| Requirement |
Edit the data from the line containing "The width and height of the screenshot is (1120, 880)." through the line containing "Click inside the", and give those lines again with "Filter menu" changed to "Sort menu" and nothing else altered.

Records supplied start

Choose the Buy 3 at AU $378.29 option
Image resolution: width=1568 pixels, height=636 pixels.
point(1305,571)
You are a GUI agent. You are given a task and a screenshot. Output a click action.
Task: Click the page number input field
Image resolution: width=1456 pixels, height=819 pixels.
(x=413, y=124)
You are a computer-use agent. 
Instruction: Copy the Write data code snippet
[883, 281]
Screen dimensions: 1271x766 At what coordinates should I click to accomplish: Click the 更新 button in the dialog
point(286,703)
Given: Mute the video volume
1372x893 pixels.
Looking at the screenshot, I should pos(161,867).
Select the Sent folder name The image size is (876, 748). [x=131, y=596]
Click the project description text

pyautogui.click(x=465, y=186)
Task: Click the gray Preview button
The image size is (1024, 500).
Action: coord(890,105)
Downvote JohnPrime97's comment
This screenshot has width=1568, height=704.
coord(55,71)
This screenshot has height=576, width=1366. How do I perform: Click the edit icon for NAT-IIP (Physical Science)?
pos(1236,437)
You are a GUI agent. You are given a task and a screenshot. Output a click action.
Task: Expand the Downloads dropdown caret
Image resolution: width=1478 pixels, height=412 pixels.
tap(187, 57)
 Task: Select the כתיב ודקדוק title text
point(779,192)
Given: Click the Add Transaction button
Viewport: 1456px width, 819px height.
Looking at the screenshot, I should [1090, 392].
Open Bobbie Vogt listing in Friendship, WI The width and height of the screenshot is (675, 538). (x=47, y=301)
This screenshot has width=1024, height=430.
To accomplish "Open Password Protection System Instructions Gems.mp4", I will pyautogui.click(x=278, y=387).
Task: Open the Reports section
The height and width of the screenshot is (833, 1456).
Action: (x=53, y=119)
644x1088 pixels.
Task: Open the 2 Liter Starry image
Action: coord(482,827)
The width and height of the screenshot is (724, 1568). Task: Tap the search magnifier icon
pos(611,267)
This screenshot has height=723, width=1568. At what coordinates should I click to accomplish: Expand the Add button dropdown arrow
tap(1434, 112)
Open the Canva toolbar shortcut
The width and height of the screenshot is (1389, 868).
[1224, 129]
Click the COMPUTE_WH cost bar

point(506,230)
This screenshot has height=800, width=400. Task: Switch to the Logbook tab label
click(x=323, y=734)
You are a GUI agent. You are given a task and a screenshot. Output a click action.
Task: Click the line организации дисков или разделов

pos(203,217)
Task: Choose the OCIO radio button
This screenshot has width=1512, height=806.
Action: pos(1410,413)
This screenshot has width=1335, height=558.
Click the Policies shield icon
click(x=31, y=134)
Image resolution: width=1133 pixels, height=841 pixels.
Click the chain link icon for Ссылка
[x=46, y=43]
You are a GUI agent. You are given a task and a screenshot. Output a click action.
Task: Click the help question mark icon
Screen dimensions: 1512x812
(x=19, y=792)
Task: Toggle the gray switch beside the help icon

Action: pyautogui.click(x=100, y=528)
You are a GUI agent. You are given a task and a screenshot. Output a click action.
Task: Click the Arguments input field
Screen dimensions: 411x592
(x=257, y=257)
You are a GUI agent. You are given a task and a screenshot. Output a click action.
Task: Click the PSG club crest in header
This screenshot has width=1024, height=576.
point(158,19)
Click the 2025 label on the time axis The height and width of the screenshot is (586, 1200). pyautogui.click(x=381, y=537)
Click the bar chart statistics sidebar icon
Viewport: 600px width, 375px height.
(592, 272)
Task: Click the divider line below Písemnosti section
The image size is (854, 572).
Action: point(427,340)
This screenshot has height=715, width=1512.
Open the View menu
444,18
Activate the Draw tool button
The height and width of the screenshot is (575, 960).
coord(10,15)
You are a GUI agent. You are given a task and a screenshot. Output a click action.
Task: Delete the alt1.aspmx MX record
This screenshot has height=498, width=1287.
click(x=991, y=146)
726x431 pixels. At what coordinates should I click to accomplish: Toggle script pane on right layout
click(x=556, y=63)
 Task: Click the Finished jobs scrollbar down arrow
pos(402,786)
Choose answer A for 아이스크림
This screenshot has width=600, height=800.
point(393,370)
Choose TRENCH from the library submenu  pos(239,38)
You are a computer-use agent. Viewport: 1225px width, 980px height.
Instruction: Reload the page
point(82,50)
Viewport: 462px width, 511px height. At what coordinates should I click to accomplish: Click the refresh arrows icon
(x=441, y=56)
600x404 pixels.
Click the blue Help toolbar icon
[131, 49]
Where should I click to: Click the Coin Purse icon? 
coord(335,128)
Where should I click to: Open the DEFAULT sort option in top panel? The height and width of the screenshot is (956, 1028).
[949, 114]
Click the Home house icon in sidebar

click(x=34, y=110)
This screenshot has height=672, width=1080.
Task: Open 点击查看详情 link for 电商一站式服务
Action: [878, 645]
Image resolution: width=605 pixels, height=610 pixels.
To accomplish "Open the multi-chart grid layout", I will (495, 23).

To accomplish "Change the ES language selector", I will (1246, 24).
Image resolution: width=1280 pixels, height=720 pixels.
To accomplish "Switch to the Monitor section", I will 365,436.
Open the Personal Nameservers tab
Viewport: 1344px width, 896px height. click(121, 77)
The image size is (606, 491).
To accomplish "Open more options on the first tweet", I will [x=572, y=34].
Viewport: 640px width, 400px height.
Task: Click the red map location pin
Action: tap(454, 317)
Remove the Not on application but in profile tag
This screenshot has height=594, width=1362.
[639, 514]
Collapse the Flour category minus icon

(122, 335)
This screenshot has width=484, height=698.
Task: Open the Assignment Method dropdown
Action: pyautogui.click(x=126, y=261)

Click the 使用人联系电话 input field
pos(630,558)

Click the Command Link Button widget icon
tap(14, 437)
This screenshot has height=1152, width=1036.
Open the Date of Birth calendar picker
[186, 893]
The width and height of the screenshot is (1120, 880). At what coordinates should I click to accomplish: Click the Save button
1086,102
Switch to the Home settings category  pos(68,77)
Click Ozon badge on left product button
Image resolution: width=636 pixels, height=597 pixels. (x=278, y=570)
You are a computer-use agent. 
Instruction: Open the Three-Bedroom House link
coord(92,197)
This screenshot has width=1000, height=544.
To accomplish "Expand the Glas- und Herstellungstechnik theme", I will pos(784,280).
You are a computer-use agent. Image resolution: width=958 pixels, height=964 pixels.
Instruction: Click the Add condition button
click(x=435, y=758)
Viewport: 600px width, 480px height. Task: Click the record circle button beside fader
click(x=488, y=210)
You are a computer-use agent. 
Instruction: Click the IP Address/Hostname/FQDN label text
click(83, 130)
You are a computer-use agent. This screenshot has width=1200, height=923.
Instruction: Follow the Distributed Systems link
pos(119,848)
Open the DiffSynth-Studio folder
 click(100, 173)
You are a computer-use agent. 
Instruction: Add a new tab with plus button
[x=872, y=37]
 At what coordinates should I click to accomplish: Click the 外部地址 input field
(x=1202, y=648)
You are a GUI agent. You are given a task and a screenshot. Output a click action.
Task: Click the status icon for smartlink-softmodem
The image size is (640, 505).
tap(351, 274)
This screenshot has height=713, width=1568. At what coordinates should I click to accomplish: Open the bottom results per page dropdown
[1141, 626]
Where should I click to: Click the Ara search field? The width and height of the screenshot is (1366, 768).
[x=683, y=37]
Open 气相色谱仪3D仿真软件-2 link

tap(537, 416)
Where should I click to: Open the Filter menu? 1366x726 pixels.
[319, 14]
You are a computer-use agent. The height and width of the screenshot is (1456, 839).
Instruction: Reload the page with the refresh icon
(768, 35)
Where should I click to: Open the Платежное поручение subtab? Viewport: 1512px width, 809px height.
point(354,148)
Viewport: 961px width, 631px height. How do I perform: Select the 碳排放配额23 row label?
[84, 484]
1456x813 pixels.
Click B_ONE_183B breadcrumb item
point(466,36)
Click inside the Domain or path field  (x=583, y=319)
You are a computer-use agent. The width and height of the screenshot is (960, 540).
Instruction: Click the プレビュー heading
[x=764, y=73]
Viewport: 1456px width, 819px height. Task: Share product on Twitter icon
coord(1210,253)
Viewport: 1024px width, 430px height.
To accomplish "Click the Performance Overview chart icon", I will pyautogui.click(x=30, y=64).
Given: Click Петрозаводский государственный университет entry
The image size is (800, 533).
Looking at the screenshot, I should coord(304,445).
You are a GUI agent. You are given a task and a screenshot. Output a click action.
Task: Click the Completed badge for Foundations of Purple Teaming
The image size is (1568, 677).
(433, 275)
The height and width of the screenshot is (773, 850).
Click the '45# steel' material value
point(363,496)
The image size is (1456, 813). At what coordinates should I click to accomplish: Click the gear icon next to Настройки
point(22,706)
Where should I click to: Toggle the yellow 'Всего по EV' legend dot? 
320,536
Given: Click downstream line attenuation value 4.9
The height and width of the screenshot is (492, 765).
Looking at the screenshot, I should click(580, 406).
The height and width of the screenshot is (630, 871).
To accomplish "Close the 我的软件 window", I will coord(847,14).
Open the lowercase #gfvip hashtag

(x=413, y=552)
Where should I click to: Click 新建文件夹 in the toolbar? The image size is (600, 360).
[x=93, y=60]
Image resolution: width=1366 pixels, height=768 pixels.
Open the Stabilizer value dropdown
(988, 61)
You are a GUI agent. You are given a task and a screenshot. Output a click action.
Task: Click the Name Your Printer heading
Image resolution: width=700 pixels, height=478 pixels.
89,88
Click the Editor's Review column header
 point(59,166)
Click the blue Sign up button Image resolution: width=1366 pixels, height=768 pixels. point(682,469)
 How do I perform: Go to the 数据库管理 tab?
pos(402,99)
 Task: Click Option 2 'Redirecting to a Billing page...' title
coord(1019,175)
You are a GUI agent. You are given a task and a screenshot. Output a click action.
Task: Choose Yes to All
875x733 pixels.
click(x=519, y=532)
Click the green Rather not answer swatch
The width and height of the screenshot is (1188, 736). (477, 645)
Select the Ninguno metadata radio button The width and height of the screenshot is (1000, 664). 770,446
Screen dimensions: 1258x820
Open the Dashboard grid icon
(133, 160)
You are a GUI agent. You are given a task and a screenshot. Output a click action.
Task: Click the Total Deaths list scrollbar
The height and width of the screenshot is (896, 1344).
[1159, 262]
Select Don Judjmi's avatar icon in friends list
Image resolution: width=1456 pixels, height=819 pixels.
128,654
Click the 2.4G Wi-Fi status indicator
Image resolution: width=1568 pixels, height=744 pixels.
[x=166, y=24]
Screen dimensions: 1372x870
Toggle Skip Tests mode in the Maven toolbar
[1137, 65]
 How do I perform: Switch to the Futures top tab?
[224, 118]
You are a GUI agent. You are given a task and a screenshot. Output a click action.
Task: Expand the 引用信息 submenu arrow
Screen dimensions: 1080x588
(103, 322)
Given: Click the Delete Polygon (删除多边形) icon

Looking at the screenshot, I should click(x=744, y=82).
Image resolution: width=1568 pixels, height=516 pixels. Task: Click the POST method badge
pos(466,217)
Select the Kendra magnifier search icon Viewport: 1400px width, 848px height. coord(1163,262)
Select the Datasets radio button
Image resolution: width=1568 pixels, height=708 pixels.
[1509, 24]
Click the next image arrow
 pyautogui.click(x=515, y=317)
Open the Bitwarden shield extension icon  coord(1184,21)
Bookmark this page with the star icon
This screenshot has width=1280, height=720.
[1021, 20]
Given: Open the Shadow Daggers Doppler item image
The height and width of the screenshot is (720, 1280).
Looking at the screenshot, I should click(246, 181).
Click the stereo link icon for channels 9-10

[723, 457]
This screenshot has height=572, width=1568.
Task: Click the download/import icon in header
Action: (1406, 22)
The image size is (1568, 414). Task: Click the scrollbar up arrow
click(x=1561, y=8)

Records supplied end

| The result |
The width and height of the screenshot is (1120, 880). At what coordinates should I click to accomplish: Click the Save button
1086,102
Switch to the Home settings category  pos(68,77)
Click Ozon badge on left product button
Image resolution: width=636 pixels, height=597 pixels. (x=278, y=570)
You are a computer-use agent. 
Instruction: Open the Three-Bedroom House link
coord(92,197)
This screenshot has width=1000, height=544.
To accomplish "Expand the Glas- und Herstellungstechnik theme", I will pos(784,280).
You are a computer-use agent. Image resolution: width=958 pixels, height=964 pixels.
Instruction: Click the Add condition button
click(x=435, y=758)
Viewport: 600px width, 480px height. Task: Click the record circle button beside fader
click(x=488, y=210)
You are a computer-use agent. 
Instruction: Click the IP Address/Hostname/FQDN label text
click(83, 130)
You are a computer-use agent. This screenshot has width=1200, height=923.
Instruction: Follow the Distributed Systems link
pos(119,848)
Open the DiffSynth-Studio folder
 click(100, 173)
You are a computer-use agent. 
Instruction: Add a new tab with plus button
[x=872, y=37]
 At what coordinates should I click to accomplish: Click the 外部地址 input field
(x=1202, y=648)
You are a GUI agent. You are given a task and a screenshot. Output a click action.
Task: Click the status icon for smartlink-softmodem
The image size is (640, 505).
tap(351, 274)
This screenshot has height=713, width=1568. At what coordinates should I click to accomplish: Open the bottom results per page dropdown
[1141, 626]
Where should I click to: Click the Ara search field? The width and height of the screenshot is (1366, 768).
[x=683, y=37]
Open 气相色谱仪3D仿真软件-2 link

tap(537, 416)
Where should I click to: Open the Sort menu? 1366x726 pixels.
[319, 14]
You are a computer-use agent. The height and width of the screenshot is (1456, 839).
Instruction: Reload the page with the refresh icon
(768, 35)
Where should I click to: Open the Платежное поручение subtab? Viewport: 1512px width, 809px height.
point(354,148)
Viewport: 961px width, 631px height. How do I perform: Select the 碳排放配额23 row label?
[84, 484]
1456x813 pixels.
Click B_ONE_183B breadcrumb item
point(466,36)
Click inside the Domain or path field  (x=583, y=319)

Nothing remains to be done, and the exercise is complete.